An update after some shifting and zooming from biased perspectives: our process, our finding, and our plan
When we were two weeks into our research on homelessness last quarter, it began to occur to us that the Maslow hierarchy might be in the wrong shape. Our hypothesis was that people need their emotional needs fulfilled at the same time as their physical needs, rather than after. That led to one of our major themes in the final research presentation: people don’t just need help, they need to help.
We hung onto that idea and kept exploring. Three months after our project kick-off, here’s where we are at:
We believe that when people are given an opportunity to share their knowledge and teach other people, they are actually helping themselves by gaining a stronger sense of self and increasing self-esteem. We don’t have data that is of statistical significance to support this view. However, it is a view that is built directly upon our personal stories, experiences, and world-views. We know to be conscious about the biased perspective and continue to seek feedback from various individuals in the design, business, and technology space. So far, everyone seems to share the same sentiment.

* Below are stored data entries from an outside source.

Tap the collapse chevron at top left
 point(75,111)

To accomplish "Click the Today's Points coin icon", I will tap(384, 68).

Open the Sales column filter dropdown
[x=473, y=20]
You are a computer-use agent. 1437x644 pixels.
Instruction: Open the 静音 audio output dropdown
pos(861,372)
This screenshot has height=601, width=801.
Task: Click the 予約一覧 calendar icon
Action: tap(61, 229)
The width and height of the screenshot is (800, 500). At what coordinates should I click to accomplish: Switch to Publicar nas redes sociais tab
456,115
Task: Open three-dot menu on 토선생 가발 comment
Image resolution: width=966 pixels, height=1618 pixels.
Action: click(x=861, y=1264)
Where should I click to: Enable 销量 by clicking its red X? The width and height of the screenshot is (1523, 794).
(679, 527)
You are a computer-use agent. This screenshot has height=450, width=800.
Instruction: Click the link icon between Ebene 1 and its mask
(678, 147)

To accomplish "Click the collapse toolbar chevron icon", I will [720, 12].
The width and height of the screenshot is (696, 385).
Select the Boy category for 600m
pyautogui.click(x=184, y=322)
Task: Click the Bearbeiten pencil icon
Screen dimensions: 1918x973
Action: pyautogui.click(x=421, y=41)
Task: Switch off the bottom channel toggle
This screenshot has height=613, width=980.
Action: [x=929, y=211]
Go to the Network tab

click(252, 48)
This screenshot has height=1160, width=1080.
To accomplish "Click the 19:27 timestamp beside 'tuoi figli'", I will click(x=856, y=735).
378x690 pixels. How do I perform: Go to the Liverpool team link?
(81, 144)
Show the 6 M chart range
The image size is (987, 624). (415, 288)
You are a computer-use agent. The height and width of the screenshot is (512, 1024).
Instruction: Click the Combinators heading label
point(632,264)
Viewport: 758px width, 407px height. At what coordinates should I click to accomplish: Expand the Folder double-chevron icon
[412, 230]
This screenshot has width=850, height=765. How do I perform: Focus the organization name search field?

Our 5-hour working sessions typically involve constantly asking ourselves “what if” and “what would make it really fun“. For example, we talked about what ARCH would look like as a co-working space, where clients are encouraged to host sessions like at an unconference. We also think our belief holds true whether it’s for the homeless, retired professors, vulnerable teens, or stay-at-home moms. The continuous lens shifting has become our most powerful tool to cross chasms and connect ideas that are seemingly unrelated in order to formulate new design ideas.
We’ve also committed ourselves to making a physical artifact after every working session: “If it isn’t modeled, written, drawn, and otherwise solidified in an artifact, it never happened.” Concept mapping out our envisioned ecosystem and customer journey map helped us in clarifying what we want to do. More importantly though, it helped us in identifying what our Theory of Change is: When a person begins to see him/herself as a teacher rather than a student, we believe that’s when change happens.
We start building and testing this week. So one good thing to keep remembering: Trust the Process.